Learn

Despite returning a call to `n * findFactorialRecursively(n - 1)`, the solution to the last exercise did not change the output:

``````Execution context: 4
Execution context: 3
Execution context: 2
Execution context: 1
0``````

Why is the returned value not equal to the product of `n` in each execution context? The short answer: we didn’t define a base case. To understand the need for a base case, it’s worth discussing the call stack that Swift creates for:

``return n * findFactorialRecursively(of: n - 1)``

Swift would create a call stack with the following events:

1. `findFactorialRecursively(of: 3)` = `3 * findFactorialRecursively(of: 2)`
2. `findFactorialRecursively(of: 2)` = `2 * findFactorialRecursively(of: 1)`
3. `findFactorialRecursively(of: 1)` = `1 * findFactorialRecursively(of: 0)`

The return value associated with each function call depends on the value returned by `n - 1`. Do you remember what our function returns when `n` is equal to `0`?

Because our current implementation returns `0` when `n` is zero, each product in the above call-stack, starting with event `3`, will be multiplied by `0`. This leads to a `0` solution for each of the contexts above it.

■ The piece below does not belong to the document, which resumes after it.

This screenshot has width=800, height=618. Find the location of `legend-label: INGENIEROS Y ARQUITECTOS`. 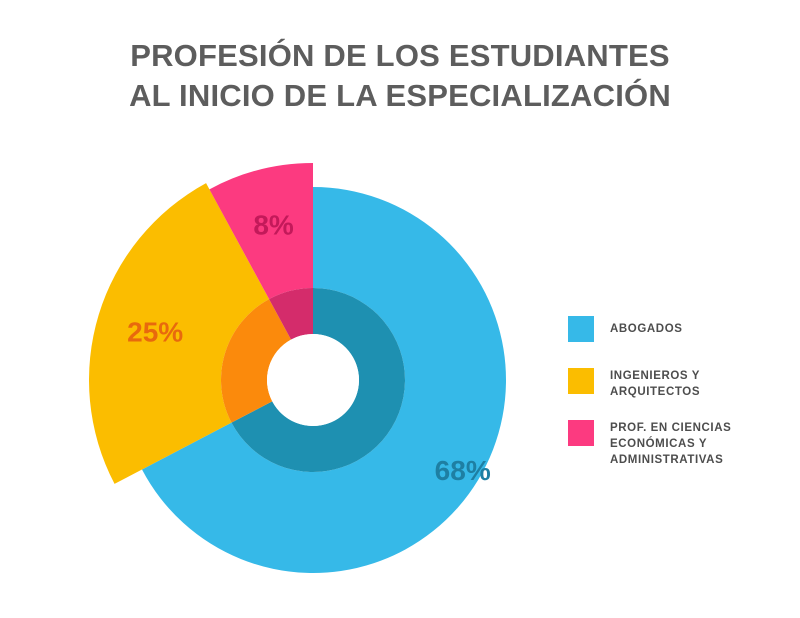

We can fix this with a base case. When the base case is met (`n == 0`), the factorial method should return a number other than zero.

### Instructions

1.

We mentioned previously that `0!` is equal to `1`, so our base case is `0!`. When this condition is met, the function should return `1`.

Remove `return 0` from the end of the function.

Add an `else` block that returns `1` when the `n` is not greater than `0`.